Près d’un tiers des Athéniens sont morts dans d’horribles souffrances, de même que la sœur de Périclès et ses deux fils, Xanthippe et Páralos, touchés par l'épidémie de 430 av. J.-C. et Périclès, décèdera d’ailleurs à son tour peu après ; notons enfin le célèbre tableau de l’épidémie proposé par le peintre Michael Sweerts “La Peste dans une cité antique”, huile sur toile, entre 1652 et 1654.

La Peste dans une cité antique, de Michael Sweerts

Ossements d'Athéniens morts par l'épidémie de 430 av. J.-C. Fouilles contemporaines. Source Internet grec

Le pays réel grec... observe ! Péloponnèse, mars 2020

Un paramètre intéressant lié au désastre occasionné par l’épidémie, fut d’après les sources antiques, la nouvelle réponse qui s’est alors imposée, apportée d’urgence au problème de l’immigration, que les Athéniens ont adopté sitôt la maladie disparue. D’après Thucydide, et comme le démontrent autant les synthèses de la bibliographie scientifique contemporaine, au moment où un grand nombre de métèques résidaient à Athènes, tout a basculé d’un coup à leur égard.

La peste fut un désastre démographique pour la ville-cité.

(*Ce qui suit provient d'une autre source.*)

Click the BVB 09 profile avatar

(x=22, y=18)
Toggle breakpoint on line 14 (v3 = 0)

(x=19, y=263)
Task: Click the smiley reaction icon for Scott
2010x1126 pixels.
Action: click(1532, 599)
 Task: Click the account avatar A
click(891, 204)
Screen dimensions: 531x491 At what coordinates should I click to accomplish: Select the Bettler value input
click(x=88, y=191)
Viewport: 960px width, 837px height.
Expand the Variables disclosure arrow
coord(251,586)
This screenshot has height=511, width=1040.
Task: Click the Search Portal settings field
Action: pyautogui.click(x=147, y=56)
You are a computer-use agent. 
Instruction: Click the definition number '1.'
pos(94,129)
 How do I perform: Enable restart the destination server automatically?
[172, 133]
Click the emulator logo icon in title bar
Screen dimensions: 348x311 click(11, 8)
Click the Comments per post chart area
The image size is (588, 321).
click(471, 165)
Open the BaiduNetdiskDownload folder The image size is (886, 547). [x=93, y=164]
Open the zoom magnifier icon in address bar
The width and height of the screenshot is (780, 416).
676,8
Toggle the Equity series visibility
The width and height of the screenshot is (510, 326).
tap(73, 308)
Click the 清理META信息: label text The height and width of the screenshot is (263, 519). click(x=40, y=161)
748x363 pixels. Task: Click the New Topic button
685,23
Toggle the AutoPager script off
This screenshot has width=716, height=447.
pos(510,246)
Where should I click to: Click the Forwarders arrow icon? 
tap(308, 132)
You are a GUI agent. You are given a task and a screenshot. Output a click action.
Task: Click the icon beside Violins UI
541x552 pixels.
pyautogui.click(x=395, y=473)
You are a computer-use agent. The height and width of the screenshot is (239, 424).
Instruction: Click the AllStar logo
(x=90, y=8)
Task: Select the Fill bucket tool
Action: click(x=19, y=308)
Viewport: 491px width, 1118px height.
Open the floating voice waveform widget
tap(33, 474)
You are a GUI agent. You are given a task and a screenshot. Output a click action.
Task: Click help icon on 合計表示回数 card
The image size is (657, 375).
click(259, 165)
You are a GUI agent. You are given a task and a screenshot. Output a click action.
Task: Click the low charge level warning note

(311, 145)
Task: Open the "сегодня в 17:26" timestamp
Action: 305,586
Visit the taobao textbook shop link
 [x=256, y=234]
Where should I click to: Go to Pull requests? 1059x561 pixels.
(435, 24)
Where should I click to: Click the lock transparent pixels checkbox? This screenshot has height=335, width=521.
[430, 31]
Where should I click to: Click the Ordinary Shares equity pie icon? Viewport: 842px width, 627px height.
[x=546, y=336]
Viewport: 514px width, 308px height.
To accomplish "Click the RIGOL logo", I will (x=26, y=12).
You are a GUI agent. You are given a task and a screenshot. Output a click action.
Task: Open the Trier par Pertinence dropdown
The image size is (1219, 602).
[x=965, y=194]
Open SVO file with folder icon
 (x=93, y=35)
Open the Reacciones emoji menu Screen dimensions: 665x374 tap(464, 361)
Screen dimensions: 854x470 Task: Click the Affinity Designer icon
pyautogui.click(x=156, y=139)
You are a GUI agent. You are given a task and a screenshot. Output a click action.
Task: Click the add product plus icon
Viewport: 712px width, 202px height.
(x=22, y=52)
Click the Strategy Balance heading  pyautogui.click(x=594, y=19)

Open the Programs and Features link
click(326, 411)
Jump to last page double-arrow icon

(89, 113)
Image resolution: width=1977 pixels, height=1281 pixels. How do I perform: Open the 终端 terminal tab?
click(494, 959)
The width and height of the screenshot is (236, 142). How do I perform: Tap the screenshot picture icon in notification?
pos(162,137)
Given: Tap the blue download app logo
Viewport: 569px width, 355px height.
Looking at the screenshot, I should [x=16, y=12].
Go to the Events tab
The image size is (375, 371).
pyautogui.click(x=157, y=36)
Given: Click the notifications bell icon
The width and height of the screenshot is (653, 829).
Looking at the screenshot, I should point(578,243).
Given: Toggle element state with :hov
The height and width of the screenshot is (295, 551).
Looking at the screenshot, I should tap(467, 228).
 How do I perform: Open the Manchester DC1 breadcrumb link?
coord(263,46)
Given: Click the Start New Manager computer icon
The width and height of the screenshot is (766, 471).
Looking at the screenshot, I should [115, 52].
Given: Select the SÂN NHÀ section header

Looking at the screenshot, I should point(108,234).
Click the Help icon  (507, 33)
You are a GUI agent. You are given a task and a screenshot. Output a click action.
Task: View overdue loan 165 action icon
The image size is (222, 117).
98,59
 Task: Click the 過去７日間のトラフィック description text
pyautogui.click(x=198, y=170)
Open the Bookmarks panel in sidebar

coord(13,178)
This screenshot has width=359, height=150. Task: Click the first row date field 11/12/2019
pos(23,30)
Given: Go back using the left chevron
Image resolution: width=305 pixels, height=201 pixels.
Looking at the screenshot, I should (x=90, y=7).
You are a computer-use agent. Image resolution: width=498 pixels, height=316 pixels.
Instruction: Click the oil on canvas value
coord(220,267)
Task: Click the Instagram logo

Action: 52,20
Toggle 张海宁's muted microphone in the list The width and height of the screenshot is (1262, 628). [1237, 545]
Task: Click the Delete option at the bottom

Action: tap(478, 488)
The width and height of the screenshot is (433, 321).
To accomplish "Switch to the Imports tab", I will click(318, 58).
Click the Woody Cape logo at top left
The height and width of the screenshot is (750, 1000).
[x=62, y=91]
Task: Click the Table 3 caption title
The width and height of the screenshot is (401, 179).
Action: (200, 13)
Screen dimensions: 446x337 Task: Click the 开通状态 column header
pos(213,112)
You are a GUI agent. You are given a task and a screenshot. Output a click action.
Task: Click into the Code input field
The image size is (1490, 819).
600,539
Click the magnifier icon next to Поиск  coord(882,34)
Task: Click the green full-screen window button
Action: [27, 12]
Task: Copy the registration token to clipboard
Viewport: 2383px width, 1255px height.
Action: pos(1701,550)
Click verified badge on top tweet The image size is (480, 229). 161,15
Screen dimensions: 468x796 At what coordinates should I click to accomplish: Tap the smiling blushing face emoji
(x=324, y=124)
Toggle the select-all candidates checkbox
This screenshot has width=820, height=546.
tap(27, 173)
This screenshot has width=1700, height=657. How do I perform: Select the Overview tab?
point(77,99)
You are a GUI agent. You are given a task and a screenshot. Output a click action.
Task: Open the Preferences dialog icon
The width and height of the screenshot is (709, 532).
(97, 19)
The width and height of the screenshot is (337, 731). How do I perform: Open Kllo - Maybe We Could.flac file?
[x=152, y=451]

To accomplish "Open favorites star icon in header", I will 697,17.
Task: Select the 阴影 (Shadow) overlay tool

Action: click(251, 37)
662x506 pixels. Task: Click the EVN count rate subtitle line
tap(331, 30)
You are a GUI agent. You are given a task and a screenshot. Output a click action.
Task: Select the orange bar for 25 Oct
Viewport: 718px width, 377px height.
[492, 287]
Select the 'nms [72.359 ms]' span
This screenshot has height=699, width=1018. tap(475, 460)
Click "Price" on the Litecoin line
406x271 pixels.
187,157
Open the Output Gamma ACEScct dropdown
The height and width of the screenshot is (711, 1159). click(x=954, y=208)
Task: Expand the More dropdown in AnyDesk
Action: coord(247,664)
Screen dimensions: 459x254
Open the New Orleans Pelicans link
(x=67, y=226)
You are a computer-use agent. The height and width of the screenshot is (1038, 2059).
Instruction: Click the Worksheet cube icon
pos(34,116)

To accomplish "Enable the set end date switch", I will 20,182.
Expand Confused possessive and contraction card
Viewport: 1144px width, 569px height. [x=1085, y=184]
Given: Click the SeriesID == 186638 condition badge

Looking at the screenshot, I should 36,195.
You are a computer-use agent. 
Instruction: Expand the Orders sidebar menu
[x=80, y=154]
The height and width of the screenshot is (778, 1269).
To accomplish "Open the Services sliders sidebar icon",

Le nombre de citoyens qui étaient tués parmi le tiers de la population totale perdue, métèques et esclaves compris reste alors inconnu avec exactitude. Il est toutefois prouvé que cette épidémie a modifié l’équilibre démographique entre citoyens et métèques, on dirait aujourd’hui migrants, et elle a entraîné un durcissement supplémentaire des restrictions visant les métèques, initiées dans les années 450. Une loi adoptée en 451, restreignant la citoyenneté athénienne à seulement ceux nés de parents citoyens athéniens.

L’hostilité envers les résidents étrangers, plutôt que de diminuer, elle a même progressé après la guerre du Péloponnèse. Ainsi, la réaction à long terme des citoyens athéniens devant les pertes de la peste et la guerre fut de resserrer les règles de la citoyenneté plutôt que de les ouvrir, et ainsi d’augmenter le nombre de citoyens en permettant exclusivement aux métèques les plus riches et aux plus ingénieux, d’accéder à la citoyenneté. Les Athéniens semblaient certes inquiets de devoir conserver le nombre nécessaire de citoyens au sein de leur cité, mais ils n’étaient pas convaincus qu’ils devaient à nouveau ouvrir la citoyenneté aux non-Athéniens, voir également dans la littérature historique sur le sujet.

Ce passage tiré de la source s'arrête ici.